Consigne:
Dans l'article sur l'adaptation théâtrale du « Dernier Jour d'un condamné », recopiez tout ce qui va de « Un condamné à » jusqu'à « peine devient universel. » en substituant « détenu » à « prisonnier ».

Extrait du texte:
« Le Dernier Jour d’un condamné », Victor Hugo, cie Expression 7, Théâtre Expression 7, Limoges

Le-Dernier-Jour-d-un-condamné-Victor-Hugo-cie-Expression © Franck-Roncière

La fusion où la fonte n’a pas laissé de veine

Laura Plas
Les Trois Coups

Presque bressonienne en son magnifique travail de lumières, l’adaptation du « Dernier jour d’un condamné » que propose la cie Expression 7 s’impose par son attention au souffle hugolien, ses interprètes et son refus de toute facilité.

À dix-huit ans, Victor Hugo assiste à une exécution capitale. Tel Camus un siècle plus tard, il ne s’en remettra pas. Tel Camus, il passera sa vie à lutter contre ce fléau. Tel Camus, il sera un des inspirateurs de celui qui parviendra enfin à obtenir son abolition en France : Robert Badinter. Hanté par le supplice du condamné, Hugo rédige un texte habité et comme parcouru par ce souffle qui bientôt sera ôté au prisonnier. Un texte dont il a pourtant voulu « élaguer de toute part dans son sujet le contingent ».

Un condamné à mort ne s’est pas échappé

À ce souci de l’épure, comme à ce souffle, l’adaptation de Philippe Labonne est profondément fidèle. Théâtre n’est en effet pas jeu spectaculaire. Si Hugo n’a choisi la forme théâtrale que dans une de ses préfaces, c’est qu’il s’oppose profondément au grand guignol de l’exécution. Pas de sang en pâture, pas même d’identification pathétique au prisonnier. Le condamné n’est pas Claude Gueux. Justement, parce que nous ne connaissons presque rien de lui, notre rejet de sa peine devient universel.

En accord avec cette idée de l’auteur, sur scène le condamné est diffracté en trois figures. Paul Éguisier est sarcastique et coupant comme la guillotine. Face à lui, Yann Karaquillo, confondant de justesse, représente espoirs et atermoiements. Tiraillé entre ces deux aspects de lui-même, Benjamin Grenat prête, quant à lui, sa grâce au prisonnier. II est celui dont la peau, comme la jeunesse, crient l’injustice de la peine de mort. Démultiplié, ce protagoniste se dérobe encore à nous par ses positionnements sur le plateau, sa mise à distance du public. Et quand son visage est projeté, lui-même est de profil. En définitive, le seul sujet qui reste est un objet, la guillotine, centrale, rendue monstrueuse par la lumière expressionniste.

Données enregistrées:
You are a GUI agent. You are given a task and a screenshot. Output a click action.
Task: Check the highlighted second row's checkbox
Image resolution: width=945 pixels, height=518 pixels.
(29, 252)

Réponse:
Un condamné à mort ne s’est pas échappé

À ce souci de l’épure, comme à ce souffle, l’adaptation de Philippe Labonne est profondément fidèle. Théâtre n’est en effet pas jeu spectaculaire. Si Hugo n’a choisi la forme théâtrale que dans une de ses préfaces, c’est qu’il s’oppose profondément au grand guignol de l’exécution. Pas de sang en pâture, pas même d’identification pathétique au détenu. Le condamné n’est pas Claude Gueux. Justement, parce que nous ne connaissons presque rien de lui, notre rejet de sa peine devient universel.